Document extract:
────

Furthermore, forward protrusion part 306e is a protrusion part but made of a resin like container 306. Inner-surface recessed part 602 is a recessed part, and metal components are not arranged to protrude from drawing door 251 and container 306. In this manner, safety in use and a visual quality level are not lost. Since the metal component does not protrude into the storage compartment such as vegetable compartment 103, the metal component does not cause dew condensation.
Forward protrusion parts 306e are arranged on the left and right of container 306. Recessed parts are arranged on the left and right of internal plate 211 of drawing door 251. With the configuration, cold air can be efficiently circulated without increasing air trunk resistance of cooling cold air 367 flowing along internal plate 211. For this reason, an energy-saving operation can be realized.
The fixing part between top rail 203 and door frame 205 is covered with side-surface fin part 266. In this manner, with a simple configuration, a hand or a finger can be prevented from being injured by the fixing part. For this reason, safety is improved. When drawing door 251 is opened, the fixing part is not easily seen. For this reason, appearance design can be improved.

────

Direction A: Replace "internal plate" with "inner panel" in the refrigerator passage from "Forward protrusion parts" to "can be realized.", and write out the resulting text.
The refrigerator passage and the rows come from separate, unrelated sources.

────

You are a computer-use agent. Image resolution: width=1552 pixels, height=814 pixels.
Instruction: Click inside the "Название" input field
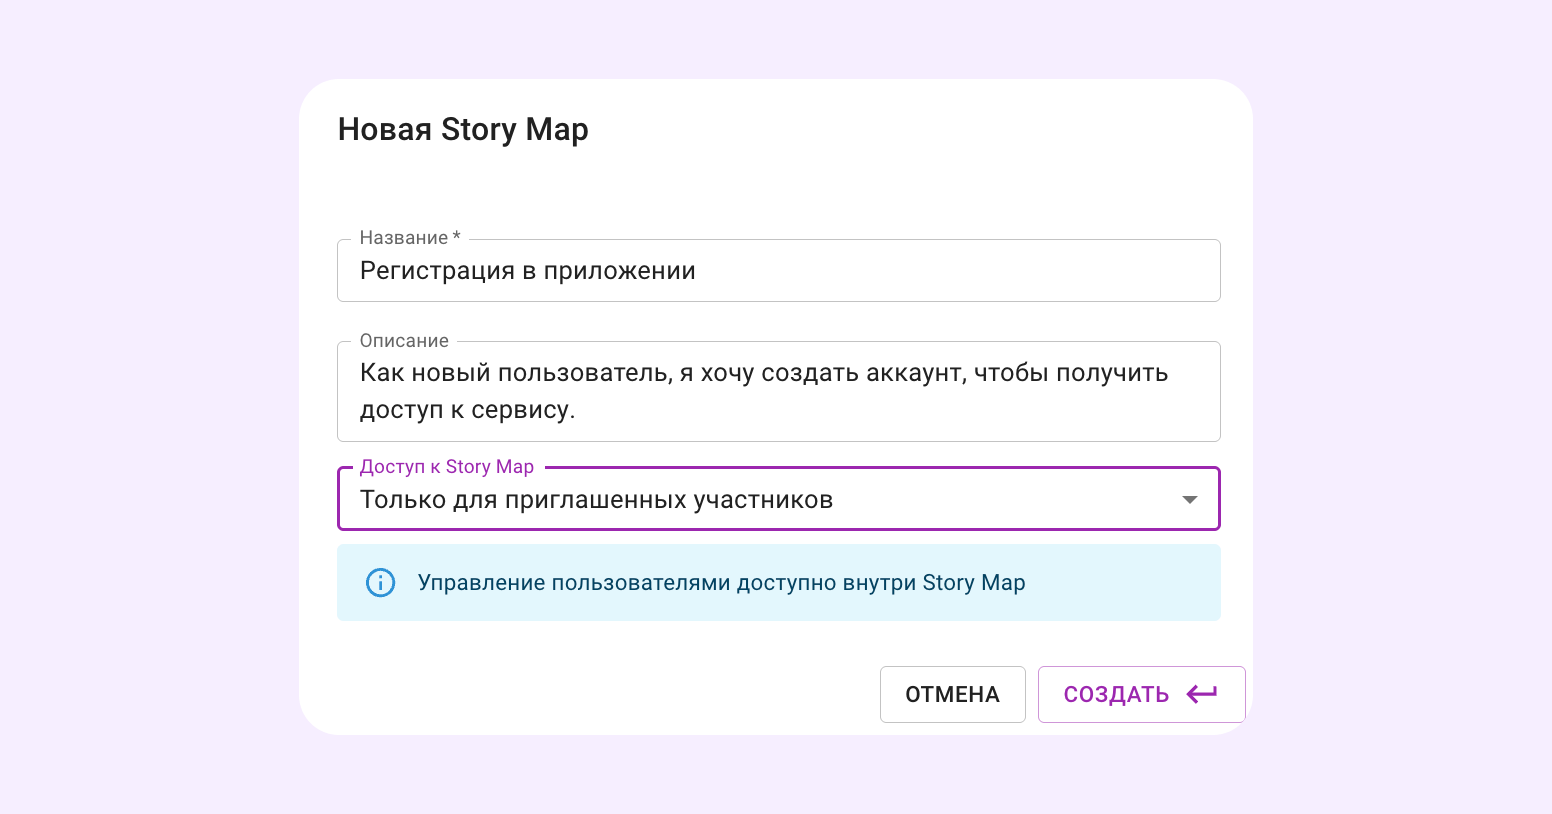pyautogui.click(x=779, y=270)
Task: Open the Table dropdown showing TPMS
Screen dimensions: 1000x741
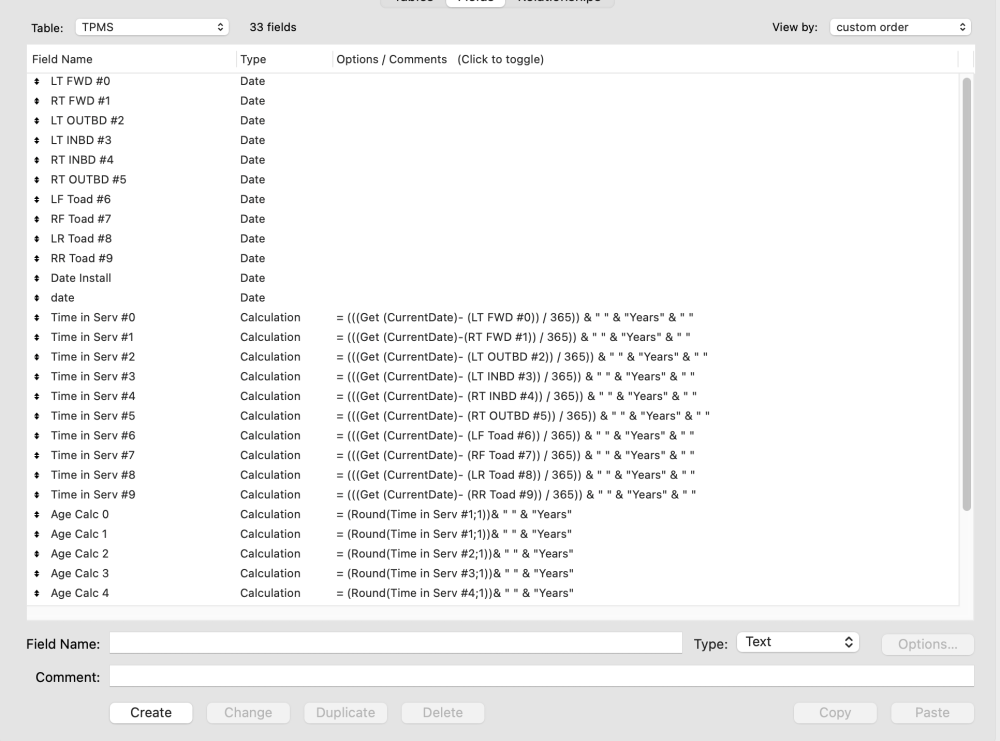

────

Direction B: Reproduce every row in Block 1 word for word, leaving the pictures out of your answer.

Full response A:
Forward protrusion parts 306e are arranged on the left and right of container 306. Recessed parts are arranged on the left and right of inner panel 211 of drawing door 251. With the configuration, cold air can be efficiently circulated without increasing air trunk resistance of cooling cold air 367 flowing along inner panel 211. For this reason, an energy-saving operation can be realized.

Full response B:
You are a computer-use agent. Image resolution: width=1552 pixels, height=814 pixels.
Instruction: Click inside the "Название" input field
pyautogui.click(x=779, y=270)
Task: Open the Table dropdown showing TPMS
Screen dimensions: 1000x741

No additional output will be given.